__Complete the following__:
(a) Copy out the passage of the blog excerpt that starts at the words "I’ll never stop" and ends after "the right questions.".
(b) Answer these questions from the blog excerpt:
(i) Before what date does the writer say they can't remember what it was like to be them?
(ii) Since the chemotherapy protocol ended, how many months at a time does the family live?
(iii) When is the next scan?

I think my heart broke 2 years ago. I think it broke to the point that it will never truly be repaired.

No matter how hard I try I can’t remember what it was like to be me prior to January 8th 2015. I said in a previous post that all of this has made me a better version of myself, which is true, but it has also shown me how I have a tendency to bury my feelings, pretend it’s all ok, smile and carry on. The great British way!

It’s not so hard to keep up the charade when something bad happens then life carries on, time really is a magnificent healer. Living in what can only be described as a nightmare for two years has meant that the feelings I have been burying for so long are slowly rising and I’ve acknowledged small differences in my behaviour. I feel anxious a lot of the time, I shake like I’ve drunk too much coffee, I’m losing the ability to see the positives and I struggle to relate to most people, meaning I find myself closing up in or avoiding social situations. The main trigger for this I believe was when chemotherapy ended and the hospital grip was loosened. We were effectively left to go it alone (obviously we are not, we still have a team on the end of the phone should we need it!) the regular hospital visits and the knowledge that something was being done was strangely comforting and I really didn’t realise that until it was gone – the old cliche!

I have had a few counselling sessions now, I found a local lady who just lets me sit and talk about everything, no judgement and no need for her to try and make me feel better. Friends and family are so amazing and I am eternally grateful to those people who send me a message every now and again, just to let me know they are there, but their job is to make you feel better, bring all the positives to the table when actually sometimes you just want someone to agree that it’s all a bit shit, and just listen.

I’ll never stop smiling though, even through my tears.

730 days & counting…

2 years.

They say time flies when you’re having fun but apparently it also flies when you’re not!

Last year I was so aware of the significance of this date, I re-lived everything that happened in my mind over and over again, wondering if there was anything we could have done sooner, scrutinising all our actions and wondering if we asked the right questions.

This year the day just passed without any thought. I remember writing the date down somewhere and thinking it felt familiar but it wasn’t until later that day that it finally clicked.

This life is so ‘normal’ to us now that I honestly can’t remember what my life was like before Eleanor’s diagnosis. Having a child with a visual impairment is tough but it also makes you think outside of the box, challenges you and I truly believe it has made me a better version of myself. I won’t lie, I often wish things could be more simple for us. I’d love to have a more carefree outlook and not feel the blood drain from my body every time she gets a common bug. I’d love to be able to watch her run in the park or ride a scooter but our life is a different kind of ‘normal’ now.

The years ahead are so uncertain, as I have mentioned in previous posts now the chemotherapy protocol has ended we live 4 months at a time, in between scans, and hope we have a good chunk of time where her tumour remains stable.

The next scan is at the end of February, fingers crossed!

Happy New year everyone!

Kelly x



5 going on 15…

The scary thing about brain tumours is that the list of possible side effects is absolutely huge. If you think about how your brain controls your whole body just a small lesion in any part of your brain can cause catastrophic and sometimes irreversible damage. We already know that eyesight can be severely damaged, but due to the location of Eleanor’s tumour vital hormones associated with growth can also be affected.

__Collected material__:
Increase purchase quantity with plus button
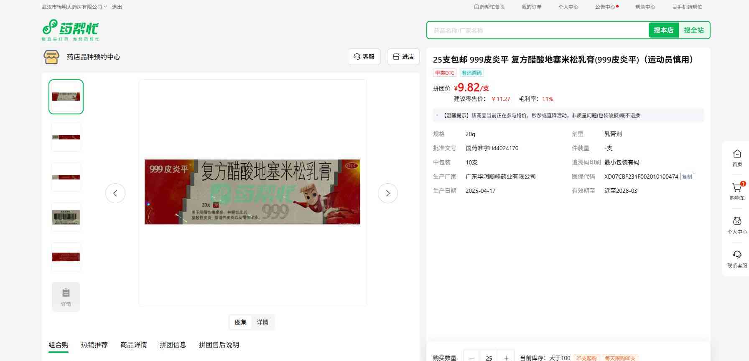749x361 pixels. [x=506, y=358]
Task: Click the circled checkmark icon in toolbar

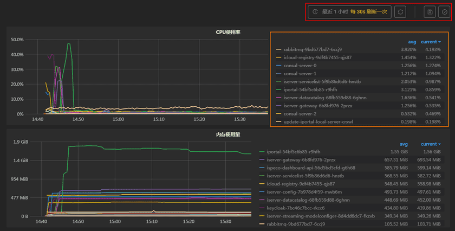Action: [x=444, y=12]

__Solutions by task__:
(a)
I’ll never stop smiling though, even through my tears.

730 days & counting…

2 years.

They say time flies when you’re having fun but apparently it also flies when you’re not!

Last year I was so aware of the significance of this date, I re-lived everything that happened in my mind over and over again, wondering if there was anything we could have done sooner, scrutinising all our actions and wondering if we asked the right questions.

(b)
(i) January 8th 2015
(ii) 4 months
(iii) At the end of February